When to use n8n's HTTP batch request vs Loop Over Items nodes

— Juliet Edjere

In this post, we’ll explore the practical application of two key n8n nodes: the HTTP Request node and the Loop Over Items node. We'll cover their distinct functionalities, common challenges such as rate limiting and handling large datasets, and provide a problem-solving approach to building robust and performant workflows.

HTTP Node Batching sends multiple requests in parallel per batch, not truly one at a time. Faster, but risks overload.

Loop Over Items sends one request at a time in strict sequence, waits for response before moving to the next.

HTTP batch request vs. Loop Over Items

Before we dive into practical scenarios, it's important to grasp the fundamental difference between how the HTTP Request node handles multiple items versus the controlled iteration of the Loop Over Items node. This difference is key to preventing API overloads and optimising your workflow's performance.

  • HTTP Node Batching (Implicit parallelism): When the HTTP Request node receives multiple input items (e.g., from a Spreadsheet or Read CSV node), it attempts to send requests for these items in parallel, or in "batches." While this can be significantly faster for many use cases, it's not truly one request at a time. The node processes a predefined number of items concurrently before moving to the next batch. This can lead to issues like API rate limits if the batch size or the API's concurrency limits are not properly managed.
  • Loop Over Items (Strict sequential processing): In contrast, the Loop Over Items node is designed for strict sequential processing. It takes a defined "batch size" of items, but still processes them one at a time per iteration of the loop, from its input, passes it through a series of subsequent nodes, waits for the entire sub-workflow within the loop to complete, and then moves to the next item. This "one-at-a-time" approach provides granular control, making it ideal for scenarios where rate limiting is a concern or when the order of operations for individual items is critical.
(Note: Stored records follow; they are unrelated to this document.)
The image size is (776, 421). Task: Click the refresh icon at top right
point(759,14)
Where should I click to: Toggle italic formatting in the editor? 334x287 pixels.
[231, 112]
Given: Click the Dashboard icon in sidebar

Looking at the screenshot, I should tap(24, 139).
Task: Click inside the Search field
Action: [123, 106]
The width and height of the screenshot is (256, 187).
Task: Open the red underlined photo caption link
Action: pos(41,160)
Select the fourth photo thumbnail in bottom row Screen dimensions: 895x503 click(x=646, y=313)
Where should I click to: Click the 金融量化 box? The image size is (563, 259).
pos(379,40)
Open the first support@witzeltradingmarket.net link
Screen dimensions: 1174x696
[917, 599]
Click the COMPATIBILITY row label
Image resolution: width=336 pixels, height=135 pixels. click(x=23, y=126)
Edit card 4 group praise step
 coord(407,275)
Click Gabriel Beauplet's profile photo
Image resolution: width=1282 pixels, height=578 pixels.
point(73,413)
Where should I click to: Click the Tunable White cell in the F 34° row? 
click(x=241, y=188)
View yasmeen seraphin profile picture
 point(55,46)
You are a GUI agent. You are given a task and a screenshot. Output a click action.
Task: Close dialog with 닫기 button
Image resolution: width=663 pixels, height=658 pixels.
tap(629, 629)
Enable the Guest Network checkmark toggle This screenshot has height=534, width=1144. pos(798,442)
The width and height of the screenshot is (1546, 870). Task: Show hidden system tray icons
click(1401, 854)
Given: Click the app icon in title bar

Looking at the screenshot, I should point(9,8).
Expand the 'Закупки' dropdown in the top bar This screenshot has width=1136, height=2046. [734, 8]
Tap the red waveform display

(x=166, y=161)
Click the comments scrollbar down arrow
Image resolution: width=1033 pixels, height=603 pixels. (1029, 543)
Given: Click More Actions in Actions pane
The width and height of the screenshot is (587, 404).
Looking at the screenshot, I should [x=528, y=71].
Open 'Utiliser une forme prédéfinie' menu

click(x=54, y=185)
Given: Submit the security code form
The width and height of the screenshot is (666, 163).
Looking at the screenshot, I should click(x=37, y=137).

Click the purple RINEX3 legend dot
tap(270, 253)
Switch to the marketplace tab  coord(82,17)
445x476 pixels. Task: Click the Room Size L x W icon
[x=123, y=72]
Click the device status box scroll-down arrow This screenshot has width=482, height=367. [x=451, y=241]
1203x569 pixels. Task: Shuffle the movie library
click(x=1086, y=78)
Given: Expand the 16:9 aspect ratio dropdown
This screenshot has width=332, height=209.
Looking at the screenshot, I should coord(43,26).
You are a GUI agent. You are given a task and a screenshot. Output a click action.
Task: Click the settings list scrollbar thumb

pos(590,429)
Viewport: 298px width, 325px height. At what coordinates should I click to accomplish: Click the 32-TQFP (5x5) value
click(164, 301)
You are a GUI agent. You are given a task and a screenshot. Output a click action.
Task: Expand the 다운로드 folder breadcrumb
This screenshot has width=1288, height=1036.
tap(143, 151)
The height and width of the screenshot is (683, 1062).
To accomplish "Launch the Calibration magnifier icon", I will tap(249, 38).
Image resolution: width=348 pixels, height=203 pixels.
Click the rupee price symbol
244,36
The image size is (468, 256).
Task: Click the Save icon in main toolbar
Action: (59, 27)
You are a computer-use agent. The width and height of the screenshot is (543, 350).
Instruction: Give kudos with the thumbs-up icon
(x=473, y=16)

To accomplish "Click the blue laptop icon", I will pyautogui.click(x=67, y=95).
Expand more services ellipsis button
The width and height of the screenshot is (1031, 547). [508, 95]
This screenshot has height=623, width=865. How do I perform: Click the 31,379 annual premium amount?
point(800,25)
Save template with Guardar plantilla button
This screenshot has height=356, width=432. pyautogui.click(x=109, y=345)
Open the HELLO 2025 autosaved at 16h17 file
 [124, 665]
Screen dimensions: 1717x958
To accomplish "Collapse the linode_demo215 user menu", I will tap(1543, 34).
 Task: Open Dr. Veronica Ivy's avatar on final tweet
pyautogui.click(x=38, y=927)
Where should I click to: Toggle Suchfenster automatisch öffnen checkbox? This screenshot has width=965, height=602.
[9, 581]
Scenario 1: Avoiding API rate limits with controlled batching

Imagine you need to process a large list of customer emails by sending them to an email validation API. This API has a strict rate limit of 10 requests per second. Directly feeding all emails into an HTTP Request node would quickly hit this limit, resulting in errors.

We have to implement controlled batching using the HTTP Request node's built-in batching options.

Workflow design:

  1. Start node: Triggers the workflow (e.g., a "Manual Trigger" for testing, or a "Cron" node for scheduled execution).
  2. Configure the node to read your list of emails: Let's assume this node outputs items with a email field. Ensure your data is structured correctly. Map the email column to an appropriate field name, if required.
  3. Configure the HTTP Request node: Configured to interact with the email validation API.
    • Method: Typically POST or GET depending on your API.

    • URL: The endpoint for your email validation API. You'll likely use an expression to dynamically insert the email from the previous node: https://api.emailvalidator.com/validate?email={{ $json.email }} (Adjust based on your API's documentation).

      Always refer to the API documentation for specific rate limit details, recommended batch sizes, and any best practices for making requests.

    • Authentication: Set up credentials as required by your API (e.g., "Predefined Credential Type" or "Generic Credentials" with Header Auth for an API key).

    • Node Options -> Batching: This is where the magic happens.

      • Items per Batch: Set this to a value lower than your API's rate limit, considering some buffer. If the API allows 10 requests/second, start with 5 or 8. You can adjust this based on testing.

        Start with a very conservative Items per Batch and a generous Batch Interval. Gradually increase Items per Batch or decrease Batch Interval while monitoring for rate limit errors.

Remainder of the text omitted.